[Entries for locating words and elements]

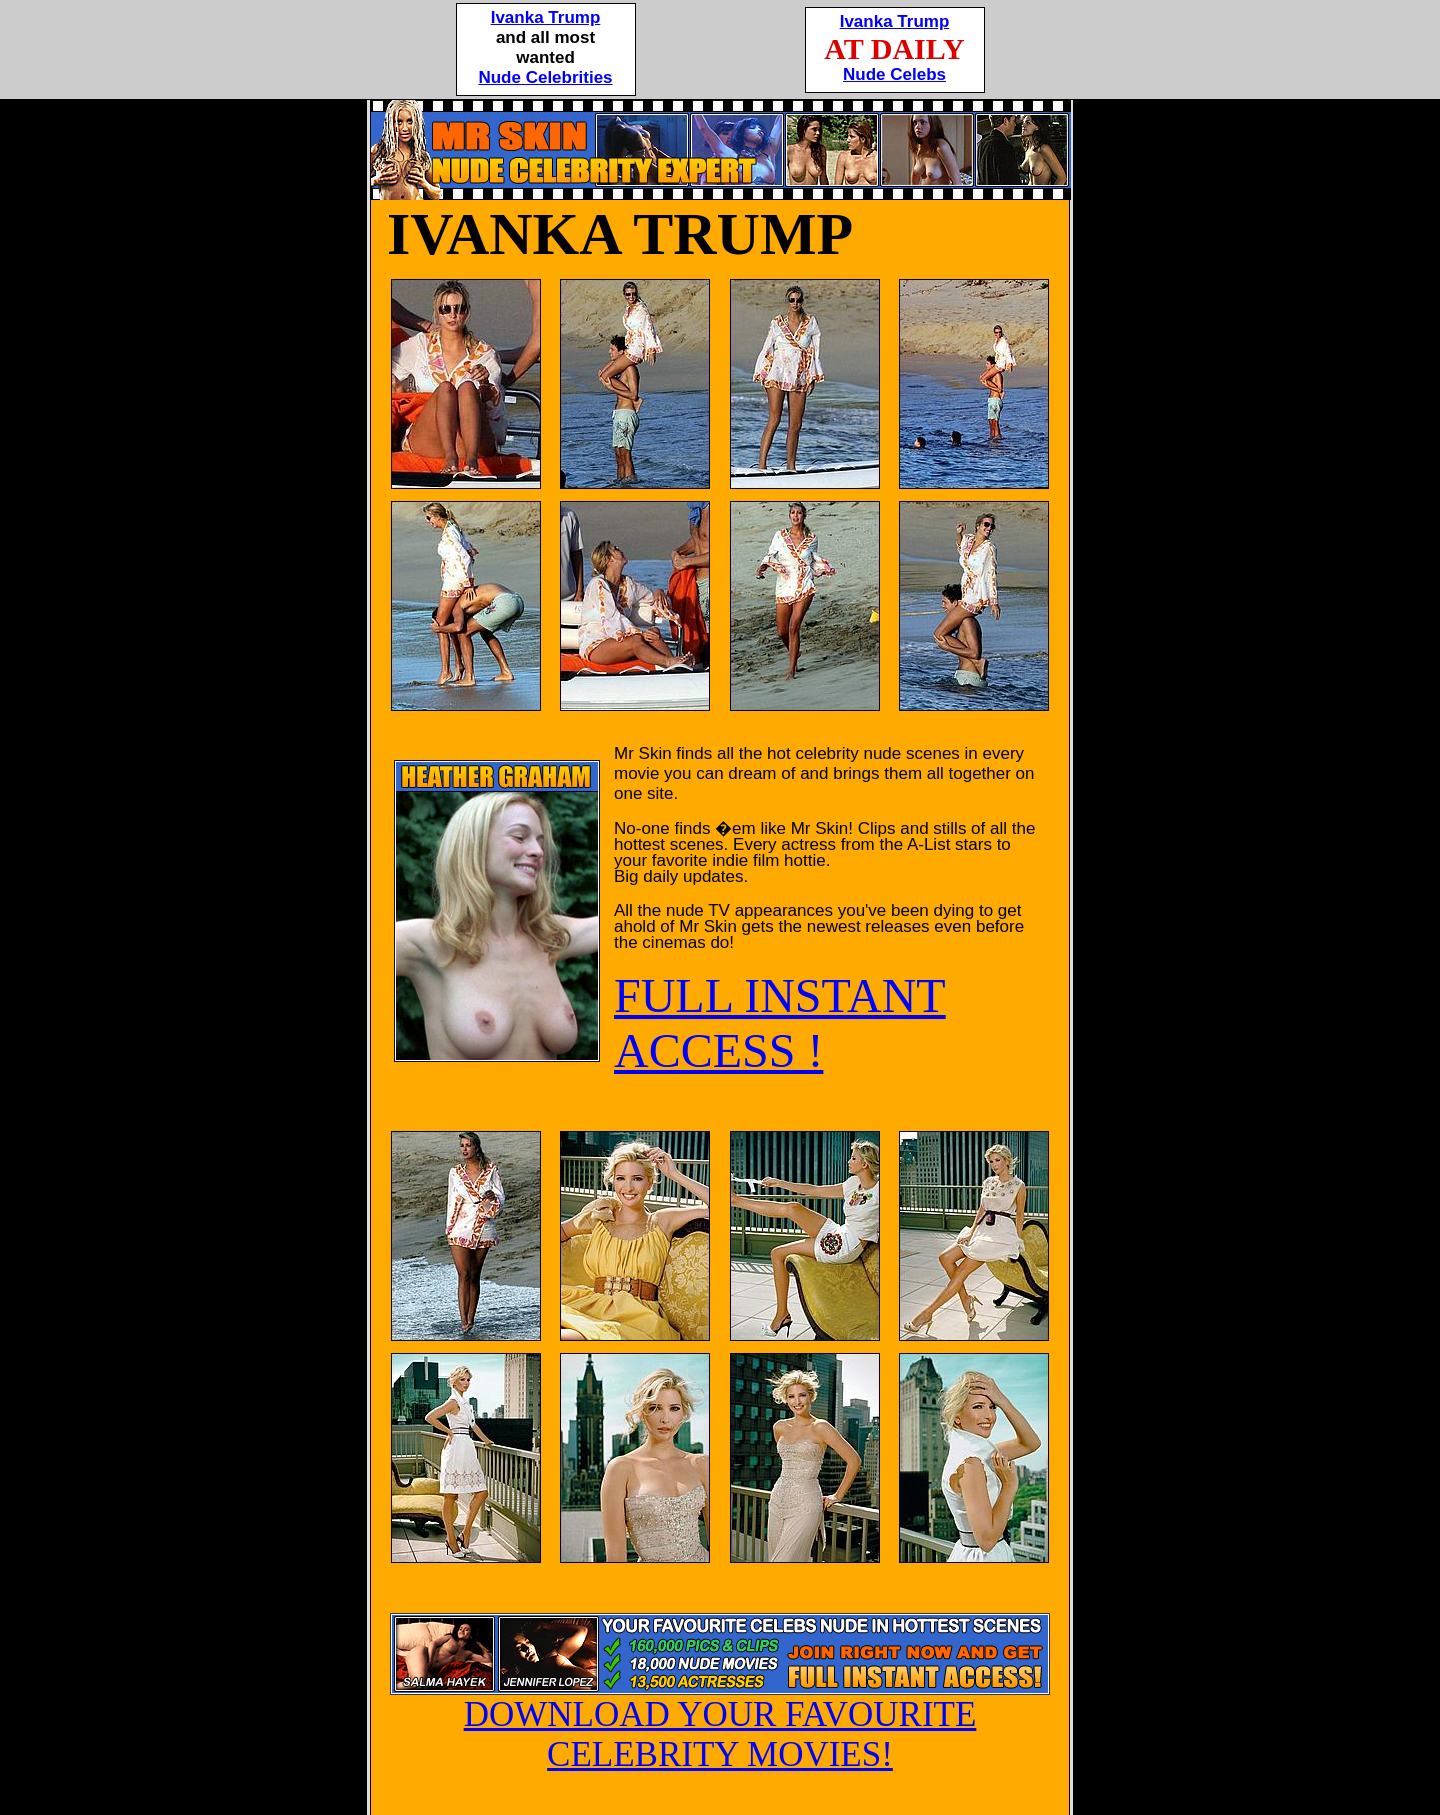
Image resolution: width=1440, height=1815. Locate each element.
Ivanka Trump (546, 17)
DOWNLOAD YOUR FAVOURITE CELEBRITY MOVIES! (720, 1719)
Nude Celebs (894, 74)
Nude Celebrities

● GIVEN TASK: Rewrite all the lines of the items above, requests included, without the pictures. Scale every coordinate in the answers by 1.05 and round to the nearest whole number, rounding halves up.

● THE ANSWER:
Image resolution: width=1440, height=1815. Locate each element.
Ivanka Trump (573, 18)
DOWNLOAD YOUR FAVOURITE CELEBRITY MOVIES! (756, 1805)
Nude Celebs (939, 78)
Nude Celebrities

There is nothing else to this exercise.